Section 2.2 Method of Performing Services. The Company will not supervise, direct or control the
Contractor in the manner or method of performing any Project contracted hereunder. The Contractor will
determine the method, manner, and means of performing the above-described services to complete any
Project contracted hereunder, provided that the Contractor shall satisfactorily perform the services
contracted to produce the contracted result in accordance with the specifications agreed to in writing
between the Company and the Contractor, whether in a Project Assignment or otherwise.

Section 2.3 Place and Times of Work. The Contractor shall perform each Project contracted for
hereunder at the Contractor's own place of business or at any place or location, and at such times, as the
Contractor shall determine, or as specifically agreed in the respective Project Assignment.

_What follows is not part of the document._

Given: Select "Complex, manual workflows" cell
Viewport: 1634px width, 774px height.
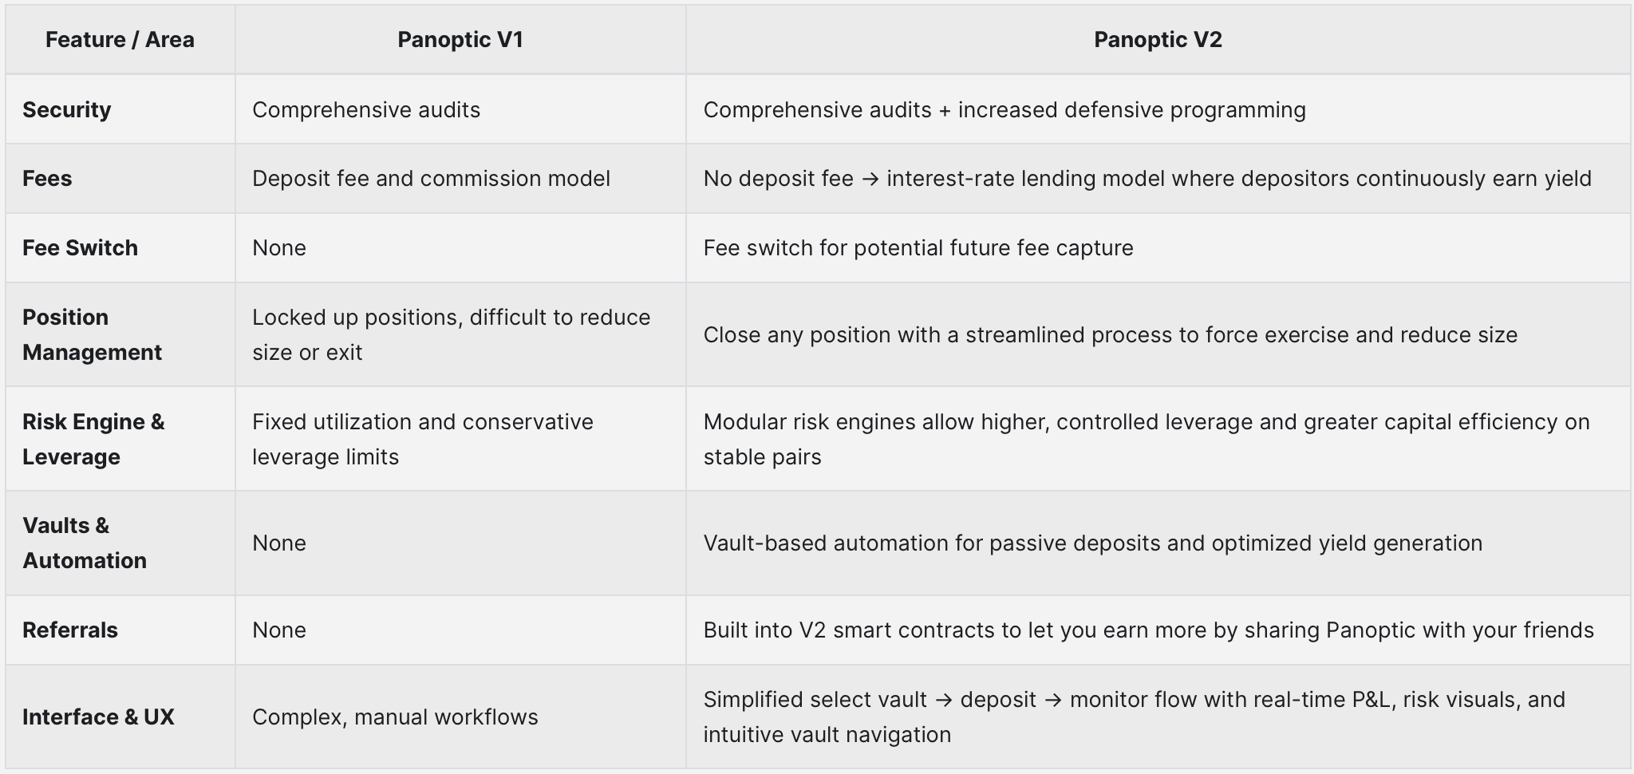Looking at the screenshot, I should pyautogui.click(x=395, y=717).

Section 2.4 Successors and Assigns; Application of Agreement to Principals, Employees and
Agents. The Contractor may not subcontract or otherwise delegate the Contractor's obligations under this
Agreement without the Company's prior written consent. Subject to the foregoing, this Agreement shall
be for the benefit of the Company's successors and assigns, and shall be binding on the Contractor's
assignees. The Contractor shall ensure that each of its principals, employees and agents adhere to the
terms of this agreement, particularly the provisions of Articles 4 (“Innovations; Confidential
Information”) and 5 (“Non-Interference; Non-Solicitation; Conflicts of Interest”).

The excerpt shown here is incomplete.